Overview
Stede Bonnet, almost universally remembered as “the Gentleman Pirate,” was a Barbadian sugar planter who, with no prior maritime career and possessed of a substantial inherited estate, bought a sloop in the spring of 1717 and turned pirate. His career lasted eighteen months; he sailed in consort with Edward Teach for several months in 1717–1718, was captured at the mouth of the Cape Fear River in September 1718, and was hanged at Charleston that December. He is, by class background, one of the few documented pirates of the Golden Age drawn from the colonial planter elite rather than from the maritime working classes.
Origins
Bonnet was born on Barbados around 1688 into a substantial sugar-planting family. He served briefly in the Barbadian militia and inherited the family estate at his father’s death in 1694. He married Mary Allamby in 1709, and by 1717 the family had three surviving children. The decision to turn pirate at age twenty-nine is unexplained in any source; the contemporary account in Johnson’s 1724 chronicle suggests a discord with his wife as the proximate cause, but this is anecdotal and not corroborated. What is documented is that he commissioned a ten-gun sloop in Bridgetown in early 1717, recruited a crew of about seventy on regular wages (rather than the customary pirate-share system), and named the vessel Revenge.
Career
Bonnet’s first cruise took the Revenge north along the American Atlantic coast, where she took several merchant vessels off Virginia and South Carolina between April and September 1717. Bonnet’s lack of nautical experience was a recurring problem; he was wounded in an action off the Carolina coast in early autumn 1717 and put into Nassau in the Bahamas to refit. There the Revenge fell in with Edward Teach, who was operating from Nassau and recognised an opportunity in a wealthy, wounded, inexperienced captain. Teach assumed effective command of the Revenge, leaving Bonnet aboard as a nominal guest captain while one of Teach’s own officers handled the navigation.
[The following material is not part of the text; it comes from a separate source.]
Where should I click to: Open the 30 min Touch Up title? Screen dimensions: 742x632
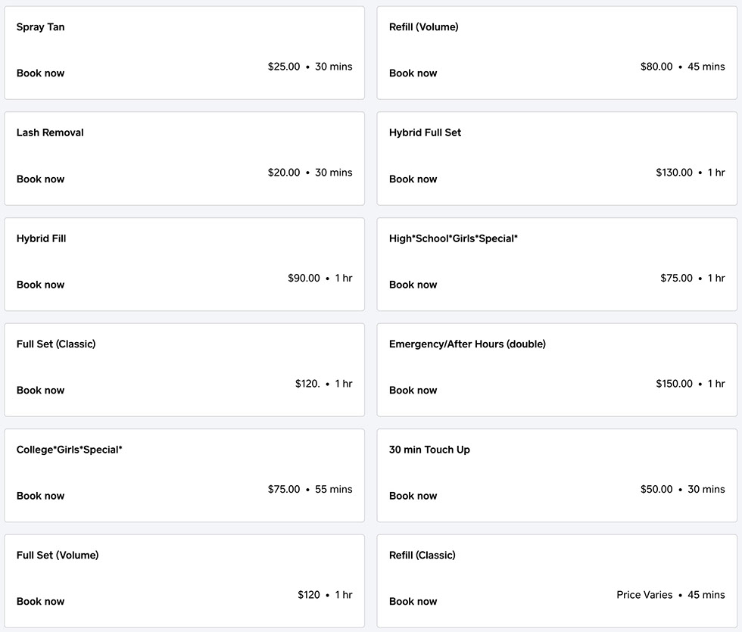(429, 450)
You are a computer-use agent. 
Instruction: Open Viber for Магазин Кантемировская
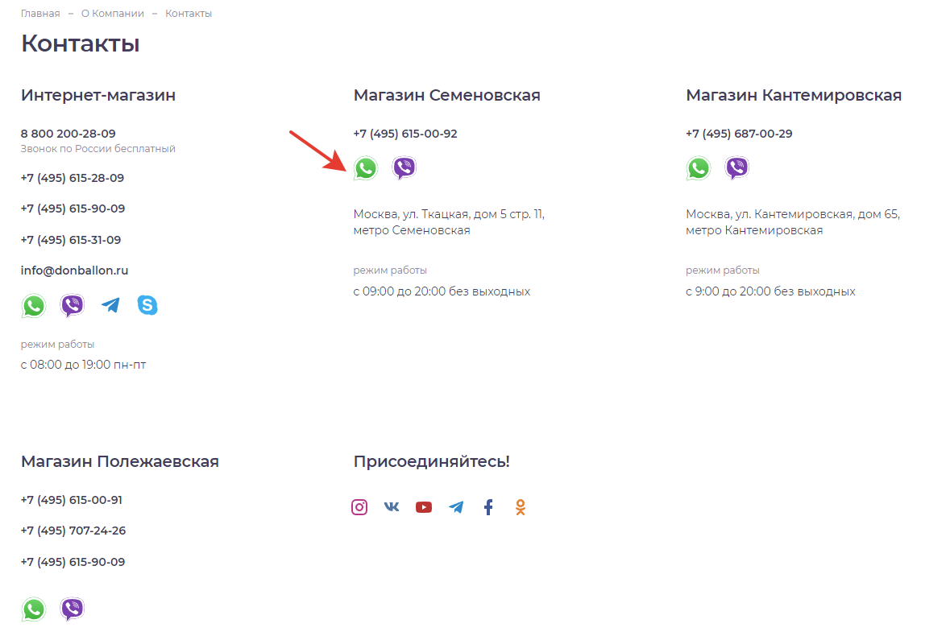737,168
The two vessels cruised in consort through the late autumn and winter of 1717–1718, including during Teach’s capture of the French slaver that became the Queen Anne’s Revenge. When the Queen Anne’s Revenge ran aground at Beaufort Inlet, North Carolina, in June 1718, Teach effectively stranded Bonnet on his own sloop Revenge with a token crew and departed with the bulk of the take. Bonnet, recovered from his wounds, sailed independently again for the next three months, taking small prizes along the Delaware and Virginia capes.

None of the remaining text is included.